Listen, I’m as hippie as the next person: I have a collection of crystals I have been known to chat to, I’ve saged a room, I know which essential oils will make my headache go away and which will zap a pimple. It’s true that a bit of plain yogurt or a bath with tea-tree oil in it might do away with a single, passing case of thrush. But in the case of my medically-recognised, 5 percent to 8 eight-of-the-population-only vagina of fire, I have been more than happy to step up to the big-pharma trough. And it turns out the “cure” is simple (and rather less messy): to keep my symptoms in check, I take a 200mg Fluconazole oral tablet twice a week, and mix a silicon base antifungal cream (the silicone base is less irritating than the preservatives in standard Clotrimazole creams) with a steroidal ointment for any external flare-ups. I have been doing that for the past seven months and aside from the occasional hint of an itch, my RVVC is under control.

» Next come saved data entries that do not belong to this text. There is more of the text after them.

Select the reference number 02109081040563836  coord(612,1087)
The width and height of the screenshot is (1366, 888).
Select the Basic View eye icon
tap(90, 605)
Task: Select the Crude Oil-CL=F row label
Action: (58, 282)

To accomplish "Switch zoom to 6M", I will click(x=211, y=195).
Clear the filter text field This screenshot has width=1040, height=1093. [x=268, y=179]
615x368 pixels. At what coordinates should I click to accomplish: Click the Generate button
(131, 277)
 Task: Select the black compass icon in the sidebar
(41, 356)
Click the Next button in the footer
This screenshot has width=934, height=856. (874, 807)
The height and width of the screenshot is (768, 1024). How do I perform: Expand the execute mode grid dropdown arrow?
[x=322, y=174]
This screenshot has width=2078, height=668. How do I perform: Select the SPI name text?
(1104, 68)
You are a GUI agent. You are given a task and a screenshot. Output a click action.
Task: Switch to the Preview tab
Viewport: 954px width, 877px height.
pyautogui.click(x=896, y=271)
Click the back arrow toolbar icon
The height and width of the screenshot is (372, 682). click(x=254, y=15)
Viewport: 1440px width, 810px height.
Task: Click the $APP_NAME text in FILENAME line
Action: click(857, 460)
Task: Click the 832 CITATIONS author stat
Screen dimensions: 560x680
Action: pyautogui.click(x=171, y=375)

It turns out my yeasts are particularly tenacious. My doctor advised me that while some RVVC sufferers have to take multiple (and higher) doses of the oral treatment, many recover with a weekly single dose at over-the-counter strengths. A study published in 2002 reflects this, with the ‘first response’ treatment for RVVC — 150mg Fluconazole taken orally, weekly, which was my initial prescription — with 90.8 percent of patients given the Fluconazole being cured of flare-ups after six months of treatment.
(It goes without saying that this is not a recommendation for self-diagnosis or self-treatment. As the 2001 RVVC paper notes very clearly, one study found that, of women who thought they had RVVC and were evaluated by specialists, “only 28 percent were diagnosed with RVVC. They were, therefore, using these medications inappropriately and, in at least the 15 percent of women in the study who had irritant dermatitis, their self-treatment played a role in the perpetuation of their symptoms.” In other words, self-diagnosis and treatment can worsen your symptoms. REMEMBER, REMEMBER THE BURNING VAGINA OF NOVEMBER!!)
There are other more amusing aspects to my self-care routine now. Under doctor’s orders, I am not allowed to wear pants around the house. Some of the old wives’ tales hold true: pantyhose, tight jeans and leggings are a bad idea, as is sitting around in a wet swimsuit. Insufficient lubrication during sex is guaranteed to summon the fires of RVVC. Mercifully, there is no truth to the “eating sugar and yeasts increases your vaginal yeast colony” school of thought. In fact, my doctor advised me that if eating a donut is what stands between me and feeling miserable, I should eat the donut, as “feeling miserable” is quite literally likely to bring about a thrush flare-up. And the best news of all is that I never, ever, have to use a 6-day sand-in-the-pants vaginal pessary treatment every again. Because as the Beastie Boys put it, “THESE PUSSY CRUMBS ARE MAKIN’ ME ITCH.”